Pick out each line of the records that contains the word "Open", and copy those lines.

- The records:
═══

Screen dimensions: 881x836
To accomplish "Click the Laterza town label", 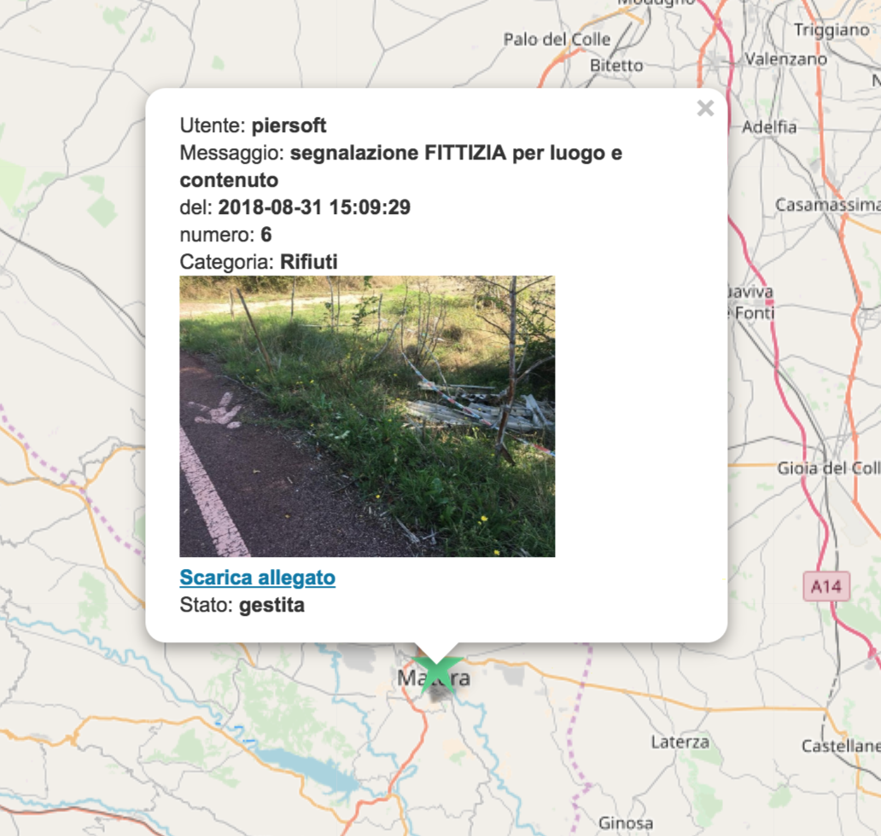I will (x=680, y=742).
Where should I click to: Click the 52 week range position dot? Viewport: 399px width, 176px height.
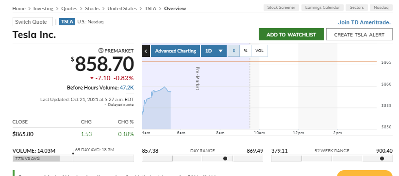tap(382, 158)
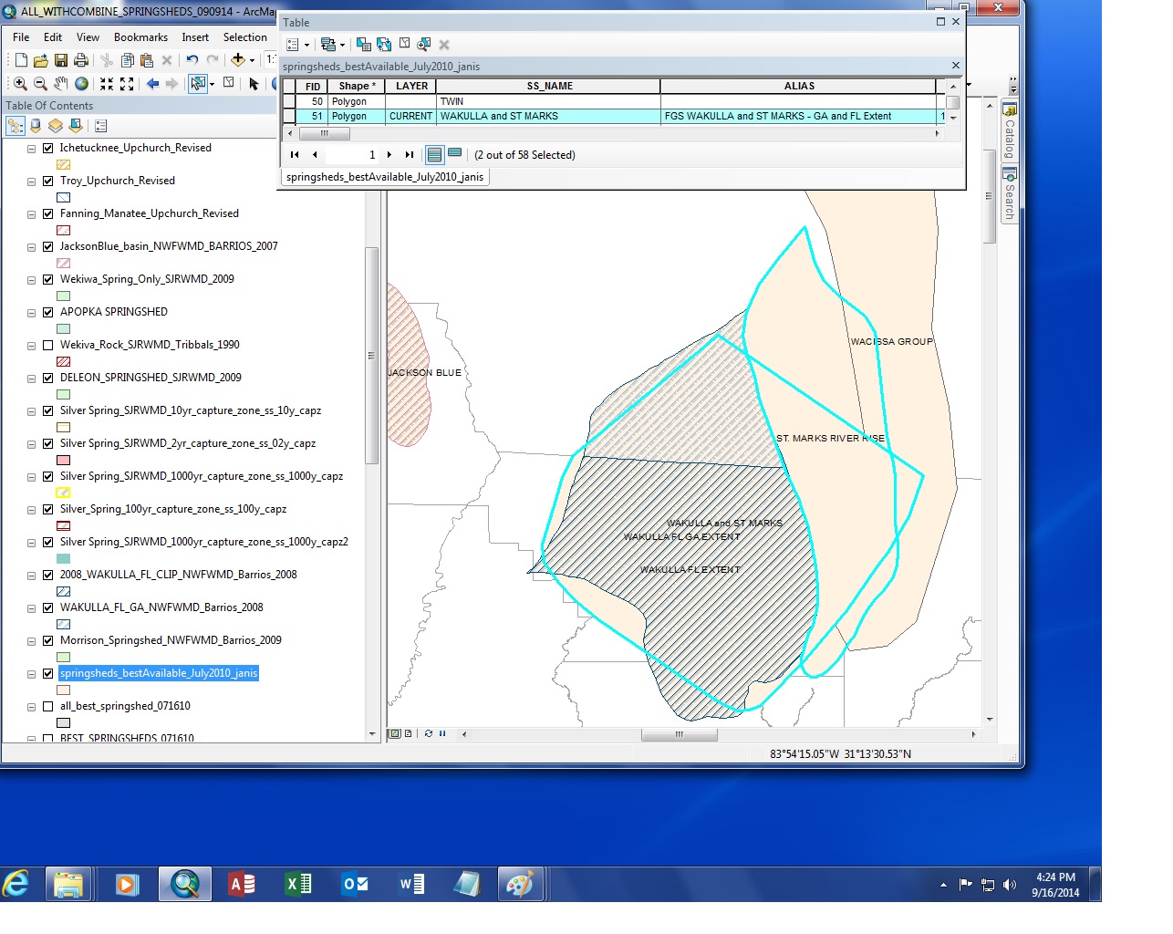Activate the Pan hand tool
Screen dimensions: 1173x934
(60, 84)
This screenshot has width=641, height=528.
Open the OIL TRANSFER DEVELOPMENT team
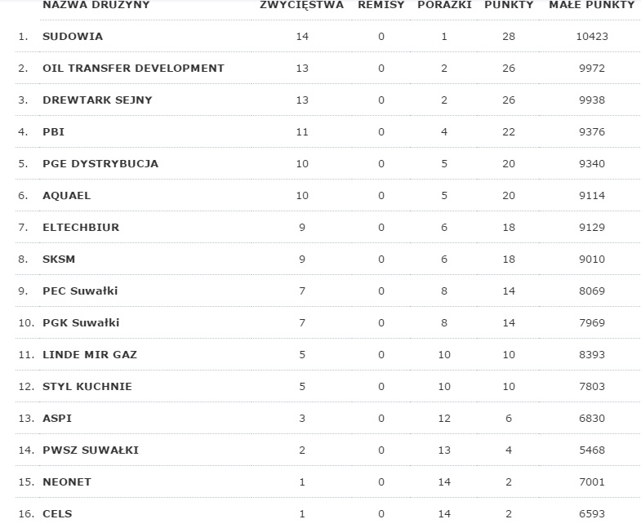133,69
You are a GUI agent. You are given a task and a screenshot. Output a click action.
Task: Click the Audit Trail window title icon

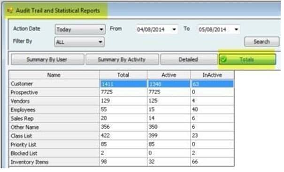pyautogui.click(x=10, y=10)
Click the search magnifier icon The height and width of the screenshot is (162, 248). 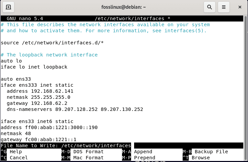point(209,7)
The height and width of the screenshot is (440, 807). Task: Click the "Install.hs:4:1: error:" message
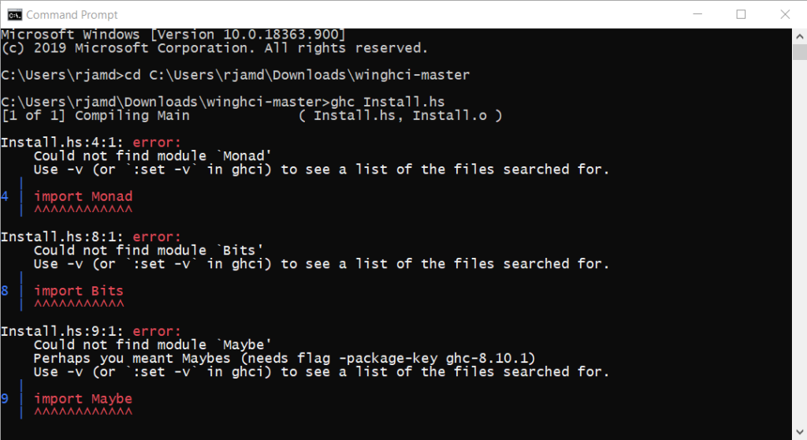pos(91,142)
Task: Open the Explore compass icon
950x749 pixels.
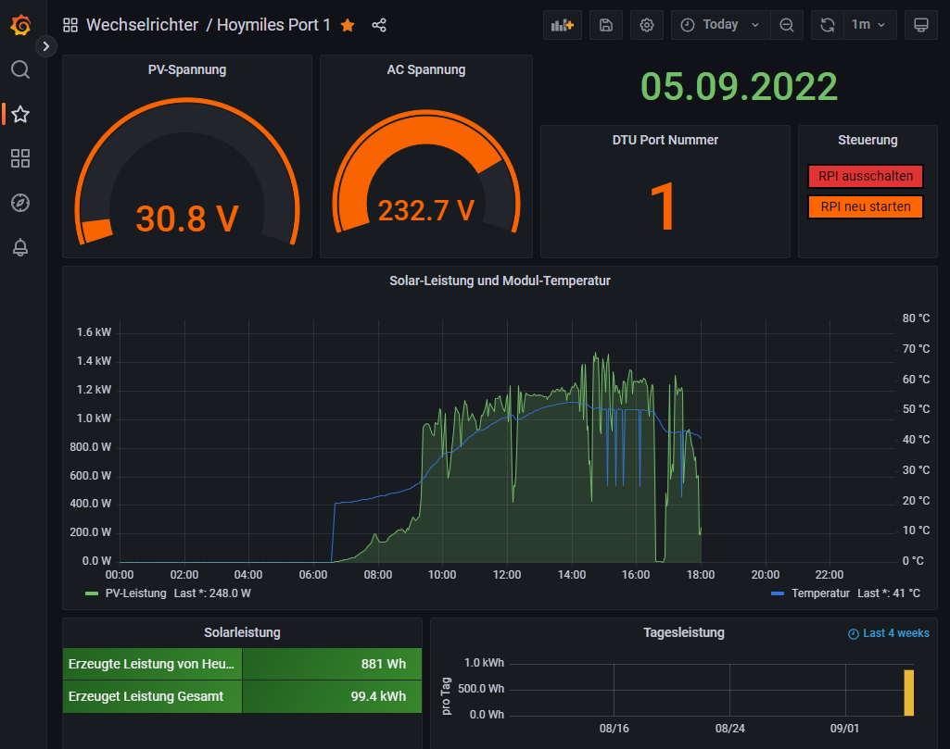Action: (20, 203)
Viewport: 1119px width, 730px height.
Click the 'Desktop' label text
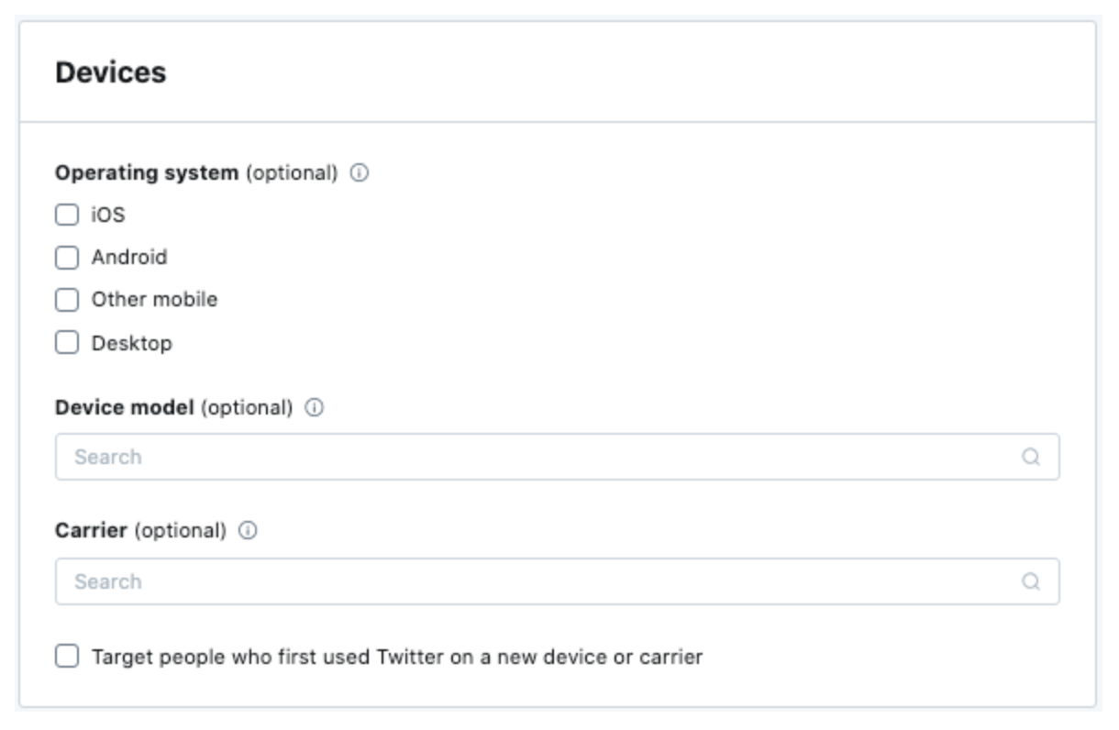(131, 344)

═══

- The response:
Open the OIL TRANSFER DEVELOPMENT team
Task: Open the Explore compass icon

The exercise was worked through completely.